I am working on a project here that is a first in the state, and the Public Service Commission here has formed a task force to look at this project and the type of regulations that need to be in place to do these across the state.

It involves individual on-site systems mixed with cluster systems, all under one management entity.

The 'clusters' that I've designed all have individual septic tanks with small diameter collection pipes taking the effluent to a common grinder pump station that lifts it to one D-box and into a community drain field made up of chambers. This state allows for a 40% reduction in square footage of field if a chamber system is used vs. a stone based trench line.

There reasoning is that some places have bad soil conditions and/or too small of areas for a proper field, and there may be a great area for a drain field just a few hundred yards away.

The houses that do have an individual system will have it 'taken over' by the utility and inspected on a constant basis, and the tank emptied every three years regardless of need.

This will help keep fields from failing due to miss-use.


----------



## MA_PE (Oct 8, 2007)

You guys ever work with a STEP system? (Sewerage Treatment Effluent Pumping) The idea is each residence has its own sealed "septic tank" actuall a holding tank where baterial action breaks down the solids and then the effluent is pumped to common force mains to be treated at a treatment plant. we had a big job ~15 years ago in FL where the tanks were made of fiberglass and were of pretty "crappy" (yes pun is intended) design and construction and they started collapsing left/right very shortly after installation. We looked at it from a structural view and didn't have anytihing to do with system operation. there were about 1500 of these tanks involved. People weren't happy.


----------



## Guest (Oct 8, 2007)

DVINNY said:


> It involves individual on-site systems mixed with cluster systems, all under one management entity.The 'clusters' that I've designed all have individual septic tanks with small diameter collection pipes taking the effluent to a common grinder pump station that lifts it to one D-box and into a community drain field made up of chambers. This state allows for a 40% reduction in square footage of field if a chamber system is used vs. a stone based trench line.
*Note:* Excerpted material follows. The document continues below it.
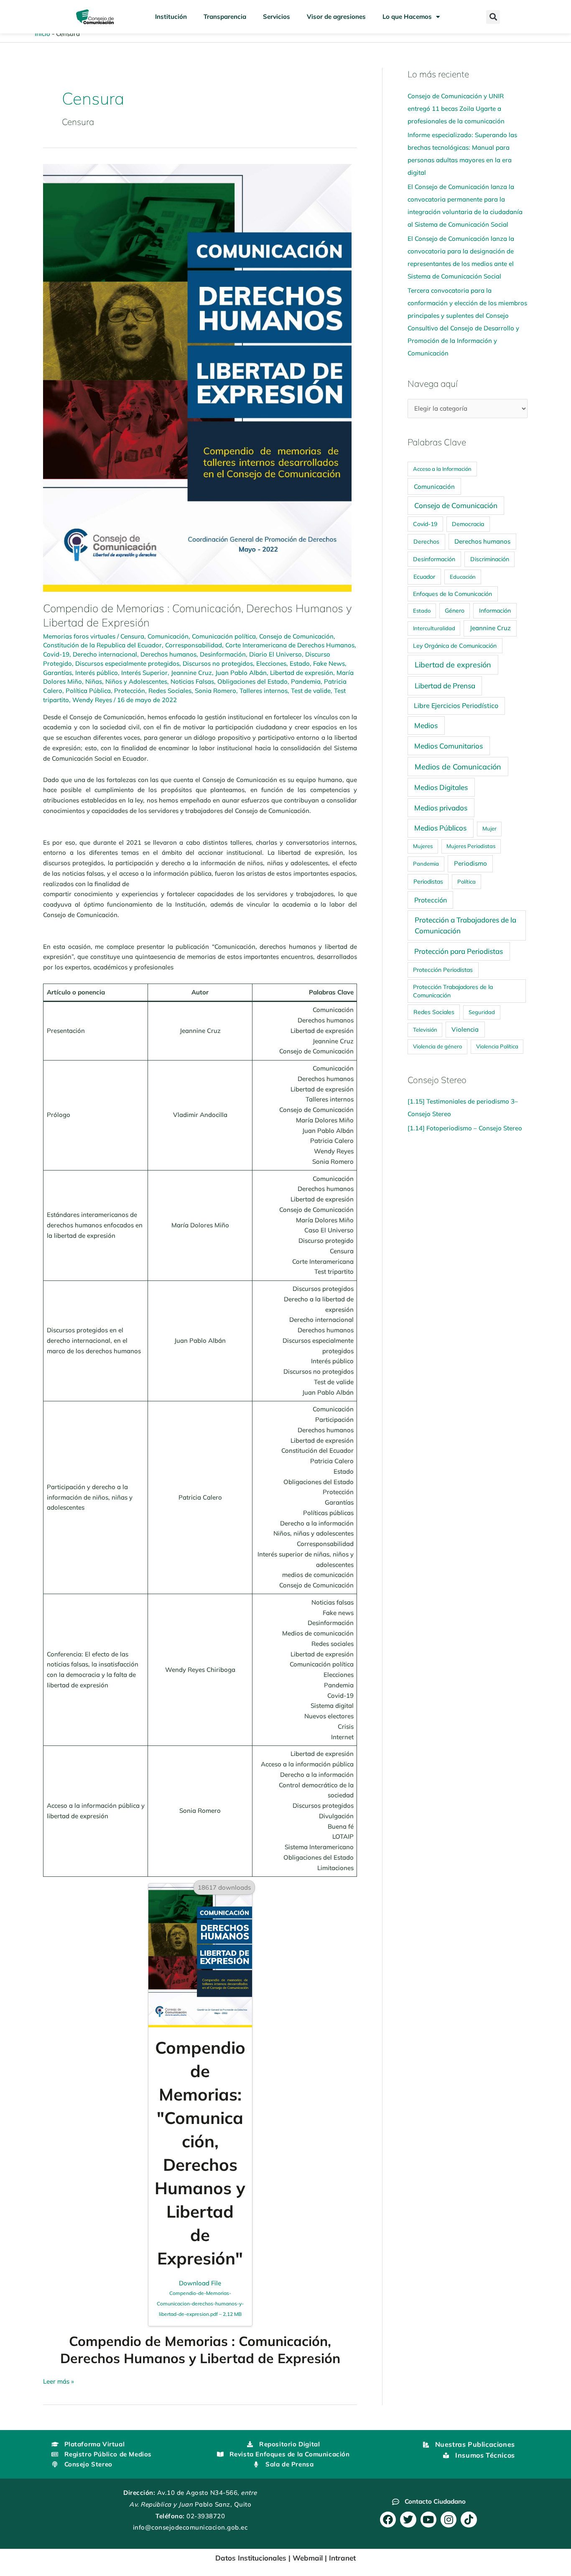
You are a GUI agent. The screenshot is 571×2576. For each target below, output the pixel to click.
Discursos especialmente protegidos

Won't that make this project a CLUSTER [email protected]#$% ?? :Locolaugh: :Locolaugh:



DVINNY said:


> The houses that do have an individual system will have it 'taken over' by the utility and inspected on a constant basis, and the tank emptied every three years regardless of need. This will help keep fields from failing due to miss-use.


That is an interesting concept because obviously the primary issue with residential on-site treatment of wastewater is the loss of efficiency due to not keeping the system maintained. Thinking out-loud, I am wondering what authority the State is citing to impose these requirements on private property owners. One could view those requirements as a takings issue unless there was some sort of standing agreement or contractual obligation whereby the private property owners agree to the maintenance requirements.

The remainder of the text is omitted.